Más presión de la CGT por los salarios

Advierten que no habrá techo en las negociaciones paritarias.

23deDiciembrede2010a las07:50

En una reunión calificada por ambas partes como "cordial", industriales y sindicalistas compartieron ayer sus preocupaciones por la inflación y coincidieron en la necesidad de alcanzar el pacto social que anhela el Gobierno, sin hablar de aumentos salariales. Pero, en los hechos y por fuera de ese encuentro, la CGT de Hugo Moyano se ocupó de enviarles al Gobierno y a los empresarios el mensaje que menos quieren oír para 2011: "No habrá ni pisos ni techos" en la discusión salarial.

Esa fue la advertencia que ayer sonó en boca del secretario general de la Unión Obrera Metalúrgica (UOM), Antonio Caló, un aliado del líder camionero, minutos antes de participar en el encuentro entre las máximas autoridades de la Unión Industrial Argentina (UIA) y la Confederación General del Trabajo (CGT), en la sede sindical de Azopardo 802.

Caló afirmó que cada gremio negociará según sus necesidades y rechazó la posibilidad de que se establezca un tope a los pedidos sindicales. "Sería una irresponsabilidad si yo dijera 30 o 20 por ciento de aumento", sostuvo, para apuntar contra los empresarios. "Los precios no los marcan los trabajadores. Cuando discutimos salarios los discutimos porque aumentaron los precios. No vamos a hablar de piso ni de techos", advirtió.

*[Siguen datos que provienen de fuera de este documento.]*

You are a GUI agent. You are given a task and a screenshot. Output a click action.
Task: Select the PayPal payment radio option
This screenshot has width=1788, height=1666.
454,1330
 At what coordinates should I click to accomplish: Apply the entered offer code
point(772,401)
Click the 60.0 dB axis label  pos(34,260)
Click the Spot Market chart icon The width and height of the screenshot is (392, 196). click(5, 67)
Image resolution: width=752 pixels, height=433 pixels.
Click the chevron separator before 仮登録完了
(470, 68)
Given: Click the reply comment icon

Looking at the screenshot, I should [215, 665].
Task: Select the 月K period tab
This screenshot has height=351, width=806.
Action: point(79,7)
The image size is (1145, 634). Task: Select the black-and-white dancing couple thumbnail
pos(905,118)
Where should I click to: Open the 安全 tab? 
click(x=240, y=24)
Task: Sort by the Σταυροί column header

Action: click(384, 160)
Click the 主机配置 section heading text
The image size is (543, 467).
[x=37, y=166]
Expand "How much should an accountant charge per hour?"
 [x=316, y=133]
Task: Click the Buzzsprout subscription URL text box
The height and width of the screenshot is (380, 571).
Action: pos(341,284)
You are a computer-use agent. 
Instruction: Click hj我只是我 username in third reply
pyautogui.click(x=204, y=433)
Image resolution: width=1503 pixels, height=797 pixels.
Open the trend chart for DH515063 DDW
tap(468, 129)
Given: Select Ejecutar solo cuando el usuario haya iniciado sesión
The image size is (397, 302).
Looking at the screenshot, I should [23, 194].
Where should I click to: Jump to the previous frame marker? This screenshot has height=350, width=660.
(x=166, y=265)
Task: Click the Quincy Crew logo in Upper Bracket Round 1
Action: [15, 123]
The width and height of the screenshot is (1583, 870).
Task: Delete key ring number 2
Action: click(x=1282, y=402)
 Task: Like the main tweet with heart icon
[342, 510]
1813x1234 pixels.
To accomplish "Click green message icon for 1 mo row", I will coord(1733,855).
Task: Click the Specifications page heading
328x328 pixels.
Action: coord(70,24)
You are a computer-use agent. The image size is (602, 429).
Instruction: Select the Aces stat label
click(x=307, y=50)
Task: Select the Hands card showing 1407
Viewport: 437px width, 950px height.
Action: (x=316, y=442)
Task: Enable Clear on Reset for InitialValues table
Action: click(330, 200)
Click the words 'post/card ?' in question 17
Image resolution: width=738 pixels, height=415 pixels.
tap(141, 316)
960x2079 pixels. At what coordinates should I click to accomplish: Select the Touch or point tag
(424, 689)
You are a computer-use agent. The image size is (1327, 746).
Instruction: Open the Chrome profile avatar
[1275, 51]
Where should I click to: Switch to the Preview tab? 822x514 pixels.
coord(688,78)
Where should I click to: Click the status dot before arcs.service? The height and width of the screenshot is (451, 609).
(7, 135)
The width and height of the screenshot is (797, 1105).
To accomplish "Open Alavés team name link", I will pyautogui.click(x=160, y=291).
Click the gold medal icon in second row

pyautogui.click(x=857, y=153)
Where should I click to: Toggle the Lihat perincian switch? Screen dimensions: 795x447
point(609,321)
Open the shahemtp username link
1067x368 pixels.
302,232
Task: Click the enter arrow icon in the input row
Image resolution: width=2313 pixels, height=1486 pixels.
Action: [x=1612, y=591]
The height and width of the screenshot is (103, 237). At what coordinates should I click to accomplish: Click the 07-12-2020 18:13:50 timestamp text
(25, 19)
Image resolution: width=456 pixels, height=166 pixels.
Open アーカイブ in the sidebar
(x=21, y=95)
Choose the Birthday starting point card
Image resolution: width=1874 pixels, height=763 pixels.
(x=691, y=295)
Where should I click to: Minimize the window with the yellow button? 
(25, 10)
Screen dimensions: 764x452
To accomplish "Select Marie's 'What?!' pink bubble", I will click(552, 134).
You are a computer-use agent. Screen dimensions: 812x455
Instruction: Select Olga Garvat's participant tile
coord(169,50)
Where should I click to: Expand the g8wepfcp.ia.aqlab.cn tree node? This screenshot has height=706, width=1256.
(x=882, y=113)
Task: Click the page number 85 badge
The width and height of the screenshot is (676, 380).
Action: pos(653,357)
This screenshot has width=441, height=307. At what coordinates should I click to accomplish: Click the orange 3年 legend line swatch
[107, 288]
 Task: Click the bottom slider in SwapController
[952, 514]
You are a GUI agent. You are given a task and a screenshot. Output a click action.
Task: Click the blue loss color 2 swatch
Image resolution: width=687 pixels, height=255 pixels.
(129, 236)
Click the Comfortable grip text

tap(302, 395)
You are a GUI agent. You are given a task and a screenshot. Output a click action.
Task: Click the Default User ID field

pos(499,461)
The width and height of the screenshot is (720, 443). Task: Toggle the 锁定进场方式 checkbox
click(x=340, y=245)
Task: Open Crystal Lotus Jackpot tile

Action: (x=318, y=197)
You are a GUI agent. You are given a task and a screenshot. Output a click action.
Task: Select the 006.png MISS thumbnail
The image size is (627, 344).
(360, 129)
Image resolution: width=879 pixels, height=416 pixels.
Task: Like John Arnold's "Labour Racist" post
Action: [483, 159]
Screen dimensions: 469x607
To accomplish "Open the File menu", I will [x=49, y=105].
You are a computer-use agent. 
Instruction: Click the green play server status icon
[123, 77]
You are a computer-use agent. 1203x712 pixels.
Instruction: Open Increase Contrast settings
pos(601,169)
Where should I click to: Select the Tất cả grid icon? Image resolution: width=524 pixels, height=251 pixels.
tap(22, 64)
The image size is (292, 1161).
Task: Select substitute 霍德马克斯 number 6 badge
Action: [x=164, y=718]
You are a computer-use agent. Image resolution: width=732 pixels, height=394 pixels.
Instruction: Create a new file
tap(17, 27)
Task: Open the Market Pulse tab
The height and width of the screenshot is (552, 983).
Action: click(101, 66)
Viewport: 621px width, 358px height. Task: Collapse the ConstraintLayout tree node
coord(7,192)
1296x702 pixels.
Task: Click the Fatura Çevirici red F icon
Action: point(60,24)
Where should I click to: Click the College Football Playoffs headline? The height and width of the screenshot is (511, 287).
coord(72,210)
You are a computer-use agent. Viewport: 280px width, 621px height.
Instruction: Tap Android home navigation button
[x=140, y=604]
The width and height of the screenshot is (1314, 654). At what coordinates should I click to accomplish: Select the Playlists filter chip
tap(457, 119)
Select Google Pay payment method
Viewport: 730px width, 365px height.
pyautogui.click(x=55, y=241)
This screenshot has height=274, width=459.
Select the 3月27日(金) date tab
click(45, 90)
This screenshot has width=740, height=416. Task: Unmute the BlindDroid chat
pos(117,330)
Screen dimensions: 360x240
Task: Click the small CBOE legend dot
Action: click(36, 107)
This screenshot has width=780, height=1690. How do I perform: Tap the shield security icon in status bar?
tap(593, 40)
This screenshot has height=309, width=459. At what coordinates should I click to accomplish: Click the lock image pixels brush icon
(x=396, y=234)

A eso se sumó otro planteo de uno de los hijos del líder camionero, Facundo Moyano, que ayer reclamó un adicional de 1600 pesos para los trabajadores de los peajes (de lo que se informa por separado). Esa exigencia se suma al bono de 1000 pesos que viene reclamando para los camioneros el hijo mayor del sindicalista, Pablo Moyano, que anteayer declaró en estado de alerta y movilización al Sindicato de Choferes de Camiones.

La contundencia de los dichos de Caló se contrapuso al tono cordial y ameno de la conferencia que, tras el encuentro, compartieron Moyano y el presidente de la UIA, Héctor Méndez, quien estuvo acompañado por el secretario de la entidad, José Ignacio de Mendiguren.

El sindicalista y el industrial destacaron las "coincidencias" en el debate, así como la "voluntad" por alcanzar el acuerdo que pretende la Casa Rosada. "Hemos evaluado la posibilidad de un acuerdo social que permita contribuir al crecimiento y desarrollo de nuestra economía y a la distribución de la riqueza, y hay absolutas coincidencias en que esto es posible", sostuvo el líder de la central sindical.

"Este es el camino que teníamos que recorrer para poder avanzar en el acuerdo social, porque pensamos que la señal más importante es que nos podemos sentar a una mesa cada uno defendiendo legítimamente lo que tiene que defender, pero pensando a la vez en el país, nuestra gente, con más trabajo y mejor trabajo", añadió Méndez.

El camionero también se encargó de dejar en claro quién es el interlocutor oficial en ambos frentes, tras la muerte del ex presidente Néstor Kirchner. "El hombre con el que tenemos diálogo en el Gobierno es el ministro Julio De Vido", dijo Moyano, en referencia al titular de Planificación Federal, con quien comparte el respaldo de la candidatura a jefe de gobierno porteño del ministro de Economía, Amado Boudou.

Ante las preguntas de los periodistas, ambos señalaron que en la reunión no se habló de porcentajes de aumentos salariales ni de adicionales. De hecho, Moyano negó que el diálogo social se circunscriba "a precios y salarios", sino que el temario era más amplio: "Hay muchos temas que queremos tratar y que ellos quieren incorporar y después, lógicamente, el Gobierno tendrá su participación", indicó.

"Se habló de la preocupación que tenemos todos, pero de porcentajes no podemos hablar si recién nos sentamos a discutir", insistió, para apostar luego por una frase de su cuño: "Nos estamos comiendo la cena en el almuerzo".